[Review] Marigold – Pinegrove

I get the feeling that Pinegrove knows exactly what they’re doing. The thing that they’ll have trouble coping with is, as once so elegantly put by some millionaires from Ireland, that the band is stuck within a moment that they can’t get out of (I’m paraphrasing here, folks.) Pinegrove is neither too young to claim a newfound discovery of Jeff Magnum (oh, who among us wouldn’t cheat, lie, and steal to be in exactly that situation, eh?) nor are they established enough to ride the wave of early 2000’s accolades from Pitchfork. They’re also from Jersey which dooms them profoundly and immediately. No, these fellas have entered their latest, Marigold, onto Rough Trade on the good grace of pretty vocals and even prettier production. Not an inherently poor plan, but one has to wonder – when is it going to get weird?

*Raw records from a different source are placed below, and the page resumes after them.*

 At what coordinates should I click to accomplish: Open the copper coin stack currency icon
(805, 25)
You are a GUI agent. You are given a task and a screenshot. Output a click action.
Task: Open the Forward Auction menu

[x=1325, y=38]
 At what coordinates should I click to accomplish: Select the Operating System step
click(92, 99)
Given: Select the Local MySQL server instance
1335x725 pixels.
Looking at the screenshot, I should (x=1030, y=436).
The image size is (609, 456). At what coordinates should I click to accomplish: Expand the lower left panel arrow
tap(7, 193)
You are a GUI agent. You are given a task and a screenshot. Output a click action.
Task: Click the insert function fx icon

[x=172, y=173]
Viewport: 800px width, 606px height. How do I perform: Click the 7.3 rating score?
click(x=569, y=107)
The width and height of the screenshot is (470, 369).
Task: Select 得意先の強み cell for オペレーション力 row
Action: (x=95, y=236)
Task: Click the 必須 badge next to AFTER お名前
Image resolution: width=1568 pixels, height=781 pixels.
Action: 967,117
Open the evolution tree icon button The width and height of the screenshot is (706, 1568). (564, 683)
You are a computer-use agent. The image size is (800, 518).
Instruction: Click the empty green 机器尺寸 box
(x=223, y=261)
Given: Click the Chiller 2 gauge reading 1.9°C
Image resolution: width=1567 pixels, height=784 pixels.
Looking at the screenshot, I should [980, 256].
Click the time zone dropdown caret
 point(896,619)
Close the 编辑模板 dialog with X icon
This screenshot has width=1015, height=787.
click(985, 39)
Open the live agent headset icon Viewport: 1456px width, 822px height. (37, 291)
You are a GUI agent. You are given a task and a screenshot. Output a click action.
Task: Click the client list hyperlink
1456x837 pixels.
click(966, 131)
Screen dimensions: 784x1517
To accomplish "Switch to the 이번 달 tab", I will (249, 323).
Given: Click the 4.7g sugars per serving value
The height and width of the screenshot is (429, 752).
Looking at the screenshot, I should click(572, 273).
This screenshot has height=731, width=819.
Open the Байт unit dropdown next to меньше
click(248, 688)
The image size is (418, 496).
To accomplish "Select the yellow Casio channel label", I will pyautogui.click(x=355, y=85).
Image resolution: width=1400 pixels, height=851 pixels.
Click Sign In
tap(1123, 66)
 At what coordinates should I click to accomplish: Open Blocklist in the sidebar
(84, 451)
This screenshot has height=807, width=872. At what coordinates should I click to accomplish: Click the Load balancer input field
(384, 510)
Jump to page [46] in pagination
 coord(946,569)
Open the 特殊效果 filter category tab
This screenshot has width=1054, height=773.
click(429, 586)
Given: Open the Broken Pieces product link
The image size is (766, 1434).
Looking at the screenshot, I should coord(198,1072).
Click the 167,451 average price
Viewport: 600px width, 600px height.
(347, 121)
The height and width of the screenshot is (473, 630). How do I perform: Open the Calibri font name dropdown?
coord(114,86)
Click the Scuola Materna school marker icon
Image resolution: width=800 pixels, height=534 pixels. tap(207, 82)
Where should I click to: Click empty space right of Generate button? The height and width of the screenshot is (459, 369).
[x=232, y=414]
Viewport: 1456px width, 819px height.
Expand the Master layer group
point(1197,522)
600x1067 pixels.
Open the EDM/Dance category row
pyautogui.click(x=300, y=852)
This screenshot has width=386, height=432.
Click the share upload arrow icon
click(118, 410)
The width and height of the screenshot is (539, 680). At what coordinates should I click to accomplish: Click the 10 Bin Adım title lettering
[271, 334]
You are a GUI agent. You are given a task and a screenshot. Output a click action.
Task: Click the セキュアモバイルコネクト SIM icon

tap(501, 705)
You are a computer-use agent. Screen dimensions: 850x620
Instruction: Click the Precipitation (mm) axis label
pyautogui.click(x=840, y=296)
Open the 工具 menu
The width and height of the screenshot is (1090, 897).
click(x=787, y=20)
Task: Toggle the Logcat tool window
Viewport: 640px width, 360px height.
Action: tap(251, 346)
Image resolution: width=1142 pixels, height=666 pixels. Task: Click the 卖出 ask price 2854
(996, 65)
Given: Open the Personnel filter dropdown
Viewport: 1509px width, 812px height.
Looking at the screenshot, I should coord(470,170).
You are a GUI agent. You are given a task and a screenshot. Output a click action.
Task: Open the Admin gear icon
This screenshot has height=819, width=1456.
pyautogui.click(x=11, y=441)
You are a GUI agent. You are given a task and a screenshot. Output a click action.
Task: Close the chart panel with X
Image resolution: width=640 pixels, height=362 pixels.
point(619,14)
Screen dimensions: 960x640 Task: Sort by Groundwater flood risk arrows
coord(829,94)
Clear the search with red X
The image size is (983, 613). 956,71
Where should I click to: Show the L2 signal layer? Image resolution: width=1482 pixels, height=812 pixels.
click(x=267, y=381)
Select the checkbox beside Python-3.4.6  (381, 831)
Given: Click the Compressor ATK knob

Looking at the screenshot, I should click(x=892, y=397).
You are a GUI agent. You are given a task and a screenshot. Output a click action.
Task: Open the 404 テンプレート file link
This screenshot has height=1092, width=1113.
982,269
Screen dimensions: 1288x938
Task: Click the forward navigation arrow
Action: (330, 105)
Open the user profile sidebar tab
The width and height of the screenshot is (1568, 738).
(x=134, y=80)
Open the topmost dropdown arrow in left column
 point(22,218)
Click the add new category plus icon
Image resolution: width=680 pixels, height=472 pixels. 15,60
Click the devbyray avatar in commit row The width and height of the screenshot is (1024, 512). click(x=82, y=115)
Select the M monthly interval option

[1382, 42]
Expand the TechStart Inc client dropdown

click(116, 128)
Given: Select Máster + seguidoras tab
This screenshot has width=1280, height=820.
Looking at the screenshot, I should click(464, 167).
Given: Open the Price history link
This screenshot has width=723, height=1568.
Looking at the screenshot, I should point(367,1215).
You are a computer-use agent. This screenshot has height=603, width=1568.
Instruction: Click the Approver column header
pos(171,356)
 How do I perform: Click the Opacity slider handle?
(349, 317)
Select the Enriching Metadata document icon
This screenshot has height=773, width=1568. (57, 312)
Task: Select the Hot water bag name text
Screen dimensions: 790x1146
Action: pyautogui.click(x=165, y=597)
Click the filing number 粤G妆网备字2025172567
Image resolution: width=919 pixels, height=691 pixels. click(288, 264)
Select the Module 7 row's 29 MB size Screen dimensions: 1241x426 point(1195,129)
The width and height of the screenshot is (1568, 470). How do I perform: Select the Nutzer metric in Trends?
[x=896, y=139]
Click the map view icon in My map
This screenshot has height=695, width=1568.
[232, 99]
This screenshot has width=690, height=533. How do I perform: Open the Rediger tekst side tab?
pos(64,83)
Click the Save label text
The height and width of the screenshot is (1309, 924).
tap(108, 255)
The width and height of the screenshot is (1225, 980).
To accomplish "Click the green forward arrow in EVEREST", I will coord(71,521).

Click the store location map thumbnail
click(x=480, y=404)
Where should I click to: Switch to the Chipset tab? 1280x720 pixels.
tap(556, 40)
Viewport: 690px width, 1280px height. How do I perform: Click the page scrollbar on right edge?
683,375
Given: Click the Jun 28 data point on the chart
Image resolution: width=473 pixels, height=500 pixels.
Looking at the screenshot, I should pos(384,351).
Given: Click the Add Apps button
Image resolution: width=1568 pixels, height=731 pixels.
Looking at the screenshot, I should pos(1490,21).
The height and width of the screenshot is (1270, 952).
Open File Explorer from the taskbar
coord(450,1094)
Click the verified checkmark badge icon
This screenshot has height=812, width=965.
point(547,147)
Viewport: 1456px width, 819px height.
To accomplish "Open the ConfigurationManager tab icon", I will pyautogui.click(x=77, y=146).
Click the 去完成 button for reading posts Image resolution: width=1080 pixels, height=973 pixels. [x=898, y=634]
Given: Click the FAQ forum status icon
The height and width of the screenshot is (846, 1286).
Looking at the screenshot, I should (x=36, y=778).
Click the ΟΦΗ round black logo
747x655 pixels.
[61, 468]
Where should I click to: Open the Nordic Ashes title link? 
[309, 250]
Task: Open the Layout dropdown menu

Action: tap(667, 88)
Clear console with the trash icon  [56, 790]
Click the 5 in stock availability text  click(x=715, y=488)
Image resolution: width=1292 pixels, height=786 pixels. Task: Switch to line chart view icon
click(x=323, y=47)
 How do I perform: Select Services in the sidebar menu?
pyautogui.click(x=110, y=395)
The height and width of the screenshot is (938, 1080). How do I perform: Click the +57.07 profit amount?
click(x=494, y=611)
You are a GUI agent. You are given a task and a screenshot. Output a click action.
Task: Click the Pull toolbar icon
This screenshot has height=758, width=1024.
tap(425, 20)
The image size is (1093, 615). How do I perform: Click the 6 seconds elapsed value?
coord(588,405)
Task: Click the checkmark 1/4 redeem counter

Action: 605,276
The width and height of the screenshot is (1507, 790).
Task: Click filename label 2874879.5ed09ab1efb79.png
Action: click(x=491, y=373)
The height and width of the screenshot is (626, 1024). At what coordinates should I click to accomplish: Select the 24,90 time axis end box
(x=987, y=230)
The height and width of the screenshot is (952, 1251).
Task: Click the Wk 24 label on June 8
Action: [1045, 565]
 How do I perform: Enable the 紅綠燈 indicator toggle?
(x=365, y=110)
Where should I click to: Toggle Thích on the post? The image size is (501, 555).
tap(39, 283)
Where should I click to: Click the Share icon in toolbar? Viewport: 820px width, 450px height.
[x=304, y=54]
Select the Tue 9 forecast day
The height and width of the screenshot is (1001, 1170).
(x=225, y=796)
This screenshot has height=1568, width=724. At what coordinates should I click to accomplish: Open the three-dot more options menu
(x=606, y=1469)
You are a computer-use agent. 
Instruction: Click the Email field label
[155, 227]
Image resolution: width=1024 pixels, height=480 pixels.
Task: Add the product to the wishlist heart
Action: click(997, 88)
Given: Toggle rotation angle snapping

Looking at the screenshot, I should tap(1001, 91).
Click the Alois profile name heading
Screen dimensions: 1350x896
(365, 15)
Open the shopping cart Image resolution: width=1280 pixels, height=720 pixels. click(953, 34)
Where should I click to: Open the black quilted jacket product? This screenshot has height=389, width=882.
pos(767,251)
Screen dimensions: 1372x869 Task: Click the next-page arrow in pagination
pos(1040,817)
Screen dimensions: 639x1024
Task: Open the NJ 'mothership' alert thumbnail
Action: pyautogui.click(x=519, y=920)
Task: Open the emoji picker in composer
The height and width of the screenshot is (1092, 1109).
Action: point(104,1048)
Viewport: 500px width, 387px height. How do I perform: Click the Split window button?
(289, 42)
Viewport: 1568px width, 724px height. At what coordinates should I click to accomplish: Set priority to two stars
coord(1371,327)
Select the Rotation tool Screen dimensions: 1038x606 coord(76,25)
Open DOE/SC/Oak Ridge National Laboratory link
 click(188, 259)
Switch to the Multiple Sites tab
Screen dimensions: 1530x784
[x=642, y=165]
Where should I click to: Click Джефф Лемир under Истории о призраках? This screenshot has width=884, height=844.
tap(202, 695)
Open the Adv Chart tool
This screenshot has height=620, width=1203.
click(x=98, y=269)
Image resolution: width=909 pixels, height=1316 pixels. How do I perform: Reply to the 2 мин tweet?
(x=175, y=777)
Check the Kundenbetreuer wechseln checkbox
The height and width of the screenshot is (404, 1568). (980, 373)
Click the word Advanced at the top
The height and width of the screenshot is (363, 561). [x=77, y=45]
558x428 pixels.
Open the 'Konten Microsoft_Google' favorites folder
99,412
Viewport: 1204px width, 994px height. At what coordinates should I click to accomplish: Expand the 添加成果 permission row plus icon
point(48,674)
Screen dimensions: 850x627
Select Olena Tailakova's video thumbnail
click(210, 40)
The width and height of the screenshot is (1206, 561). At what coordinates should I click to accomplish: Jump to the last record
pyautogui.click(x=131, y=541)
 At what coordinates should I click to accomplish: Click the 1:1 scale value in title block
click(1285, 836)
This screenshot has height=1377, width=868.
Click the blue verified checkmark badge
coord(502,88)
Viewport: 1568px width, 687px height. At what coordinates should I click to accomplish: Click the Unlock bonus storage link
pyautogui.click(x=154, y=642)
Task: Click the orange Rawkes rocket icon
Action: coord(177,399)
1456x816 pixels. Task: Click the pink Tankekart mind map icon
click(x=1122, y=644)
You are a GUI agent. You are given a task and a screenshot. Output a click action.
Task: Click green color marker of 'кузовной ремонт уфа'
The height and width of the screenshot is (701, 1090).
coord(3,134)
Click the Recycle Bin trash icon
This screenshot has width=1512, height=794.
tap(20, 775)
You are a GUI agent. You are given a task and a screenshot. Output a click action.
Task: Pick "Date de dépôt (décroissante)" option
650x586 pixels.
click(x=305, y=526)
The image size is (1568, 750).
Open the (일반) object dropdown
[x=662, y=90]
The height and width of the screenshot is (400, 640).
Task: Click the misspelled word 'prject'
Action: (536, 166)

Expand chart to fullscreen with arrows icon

Pinegrove’s latest is the type of music some small town too-cool-for-school types with big city aspirations might listen to after they’ve exhausted all their options on a Friday night. It’s just unique enough to warrant “Phase’s” inclusion on a playlist generated from Spotify, but since when is a slight Western guitar considered “unique enough?” (The answer is “always.” See: CSNY, Pavement, Wilco, etc…)

I do appreciate the journey of hopelessness chronicled on record, and there’s always a distinct comfort in realizing that there is indeed still sad bastard music receiving acclaim. But for how long can this trend hold true? Sure, Pinegrove sounds sad enough, but I’m not fully convinced they’re aware of what dire straights they’re in.

And lo, an idea penetrated my thick noggin. What if, and stay with me here, this is one of those unique middle of the road apathy records? No sarcasm is suggested at this probing idea. Marigold might just be the first true neutral-neutral album of the decade. What’s first chalked up as non-committal might simply be the balanced exploration of both negative and positive. Why, “Neighbor” has got to be one of the most ordinary tracks I’ve heard in some time, but there’s beautiful about that. It could be that Pinegrove wants to promote the idea of, as a purple bespectacled philosopher once put it, feeling stuck in the middle without a way out (or something like that.)

Perhaps the trend of 2020 will be more apathy and middle ground, a place people much smarter than I have described as “mindful.” It may not have the bravado of slackers nor the decadence of Grammy nominees, but that’s just fine. There ought to be more room for normalcy.